Para a grande rede de advogados - penalistas, civilistas e constitucionalistas - trata-se de uma "agressão à toda a advocacia, que poderá ser atacada pelo exercício de seu próprio ofício". Além do abaixo-assinado, o Instituto de Defesa do Direito de Defesa também saiu em defesa de Mariz, e classificou a decisão como um "abuso de poder". Mariz é advogado do ex-presidente Michel Temer (MDB).

Mariz disse que não teve acesso à decisão e que vai se manifestar quanto isso ocorrer.

"A notícia da invasão da privacidade e do sigilo do escritório Advocacia Mariz de Oliveira é uma das maiores afrontas ao direito de defesa experimentadas desde a redemocratização do Brasil. Não é só um ataque a Antonio Cláudio Mariz de Oliveira, um dos maiores advogados da história do País. É uma agressão à toda a advocacia, que poderá ser atacada pelo exercício de seu próprio ofício", afirmam os advogados.

Segundo os signatários do abaixo-assinado em apoio a Mariz, a decisão representa "um ataque à própria democracia, na medida em que tenta intimidar o direito à ampla defesa.

"O suplício do homem é o flagelo da sociedade. E quando o homem vilipendiado é um ser humano como Antônio Cláudio Mariz de Oliveira não haverá mais muros ou abrigos sob os quais a sociedade poderá se proteger. Absurdos tem de ser tratados como absurdos e não podem ser contemporizados", dizem.

Os advogados afirmam que o "Poder Judiciário e o Ministério Público há muito vêm traindo sua própria missão republicana, utilizando do poder em si investido para um delirante projeto punitivista que põe em risco o próprio Estado de Direito".

O presidente do Instituto de Defesa do Direito de Defesa, Fábio Tofic Simantob, afirmou, nesta sexta-feira, 15, que a quebra de sigilo do escritório de Mariz é uma "ilegalidade inaceitável, que precisa ser imediatamente esclarecida, responsabilizando-se civil e criminalmente os idealizadores desta criminosa investida contra a advocacia". "É hora de dar um basta a estas ilegalidades patrocinadas pelos agentes da lei, travestidas de heroísmo oportunista e messiânico."

"Não se pode mais tolerar que agentes da lei sejam os primeiros a subjugar a legalidade. Quando agem assim, viram agentes da desordem e do caos. O advogado jamais pode ser confundido com seu cliente. O advogado é agente da justiça, como o juiz e o promotor. Presumi-lo comparsa do cliente é a pior forma de subverter o sistema judiciário. É a mais grave agressão ao direito de defesa que pode haver", disse.
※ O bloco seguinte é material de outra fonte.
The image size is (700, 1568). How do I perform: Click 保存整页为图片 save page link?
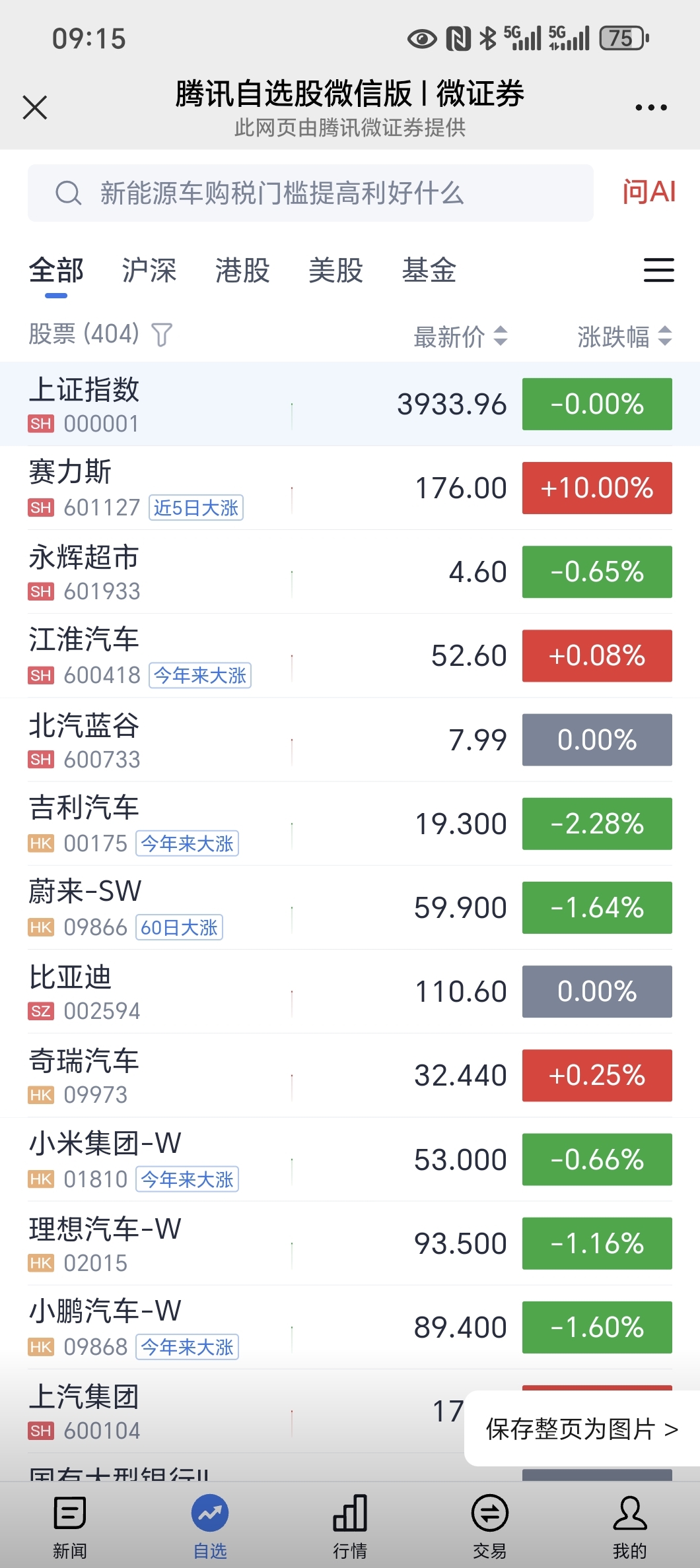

Tofic declarou ainda que "urgem medidas imediatas e enérgicas para fazer cessar esta agressão, que não é contra renomado advogado Mariz de Olivreira, mas contra toda a advocacia brasileira".

O presidente do Instituto dos Advogados de São Paulo, Renato Mello Jorge Silveira, afirmou que a entidade recebeu "com muita preocupação" a informação da quebra de sigilo.

"A situação, além de violar as mais básicas prerrogativas profissionais, mostra-se com tons de prejulgamento do advogado, confundindo-o com a figura de seus clientes. O Iasp acompanhará os trâmites processuais nos próximos dias, na busca de defesa do Estado de Direito."